## INSTRUCTIONS FOR THE TASK
Copy the forum thread between "Please re-test with" and "esp12e; framework: arduino)", inclusive, substituting "compile" for "build".

## EXTRACT
Thanks for the tests! Let me make a quick fix.

Please re-test with pio upgrade --dev.

Does it work now?

P.S: @vovane, your issue was fixed

Nope, still cannot build it.

> Executing task: C:\Users\gijs\.platformio\penv\Scripts\platformio.exe run --environment custom_ESP8266_4M1M <

Processing custom_ESP8266_4M1M (platform: https://github.com/platformio/platform-espressif8266.git#feature/stage; board: esp12e; framework: arduino)
-----------------------------------------------------------------------------------------------------------------------------------------------------------------------------------------------------------------------------------------------------------------------------------------------------------------------------------------
Verbose mode can be enabled via `-v, --verbose` option
Mkdir("C:\GitHub\TD-er\ESPEasy\.pio\build\custom_ESP8266_4M1M")

## PROVIDED DATA
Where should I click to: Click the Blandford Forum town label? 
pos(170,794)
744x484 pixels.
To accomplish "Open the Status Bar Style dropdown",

## FULL OUTPUT
Please re-test with pio upgrade --dev.

Does it work now?

P.S: @vovane, your issue was fixed

Nope, still cannot compile it.

> Executing task: C:\Users\gijs\.platformio\penv\Scripts\platformio.exe run --environment custom_ESP8266_4M1M <

Processing custom_ESP8266_4M1M (platform: https://github.com/platformio/platform-espressif8266.git#feature/stage; board: esp12e; framework: arduino)